XII
Robinson construit un canot et
se confectionne des vêtements
Tandis que ces choses se passaient, mes pensées retournaient souvent à la
découverte que j’avais faite de la terre située vis-à-vis de l’île et le désir de
traverser la mer pour atteindre ce continent me possédait. Je ne m’arrêtais
pas à songer que je débarquerais probablement chez des anthropophages, je
me disais seulement que je trouverais sans doute là le moyen d’aller plus
loin et de rentrer en Angleterre.
L’idée me vint d’aller visiter la chaloupe de notre bâtiment qui, après
le naufrage, avait été portée par la tempête bien avant sur le rivage. Je la
retrouvai à peu près au même endroit, presque tournée sens dessus-dessous
contre une longue éminence de sable. J’employai tous les moyens possibles
pour essayer de la redresser, mais mes efforts furent inutiles et cependant,
plus l’espoir que j’avais eu de la retourner, de la réparer et de l’utiliser
s’évanouissait, plus je rêvais de gagner le continent.
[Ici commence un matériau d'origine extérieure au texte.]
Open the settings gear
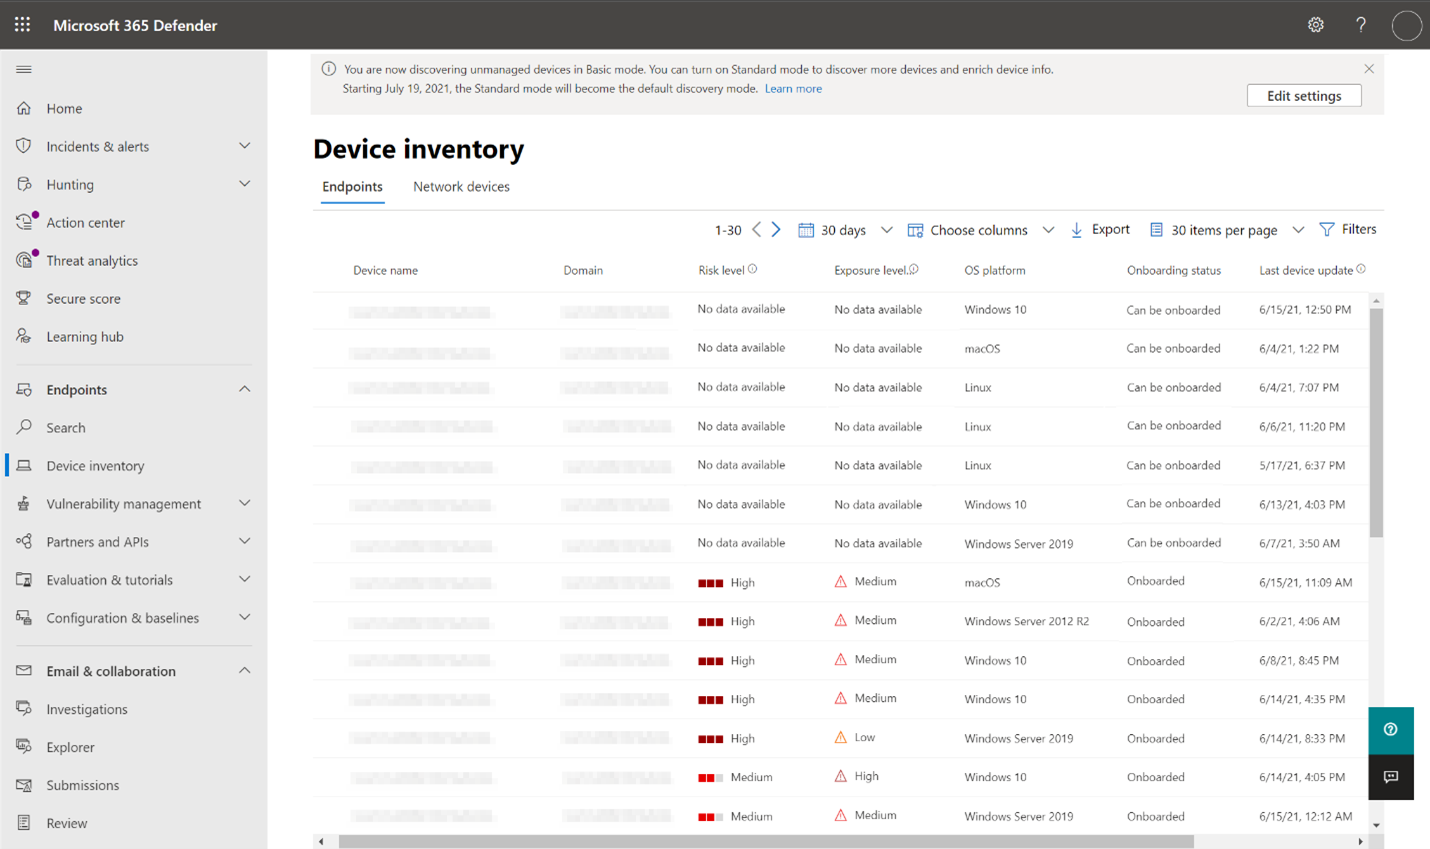The height and width of the screenshot is (849, 1430). point(1315,24)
Aiguillonné par ce
désir je me demandai si je ne pourrais pas fabriquer, avec le tronc d’un
arbre, un canot ou une gondole semblable précisément à celles des sauvages.
Mais je ne réfléchis pas une minute à la manière dont je pourrais, moi seul,
le transporter de la terre où je le préparerais jusqu’à la mer où je m’en
servirais. « Faisons-le seulement, me disais-je, et, quand il sera achevé, nous
trouverons dans notre imagination le moyen de le mouvoir et de le mettre
à flot ».
Rien n’était plus opposé au bon sens, mais mon entêtement ayant pris le
dessus, je me mis à travailler. Je commençai par couper un cèdre dont le
tronc avait, en bas, cinq pieds et dix pouces de diamètre. Il me fallut vingt
jours pour l’abattre, quinze jours pour l’ébrancher, un mois pour le façonner,
le raboter et en faire quelque chose de semblable au dos d’un bateau. Je
ne mis guère moins de trois mois à travailler le dedans et à le creuser. Je
vins même à bout de ce dernier travail sans me servir de feu, en employant
uniquement le marteau et le ciseau et en m’acharnant à l’ouvrage avec une
assiduité que rien ne pouvait ralentir. Tant et si bien qu’à la fin, je me vis
possesseur d’un canot fort beau, assez gros pour porter aisément vingt-six
hommes et par conséquent suffisant pour moi et toute ma cargaison.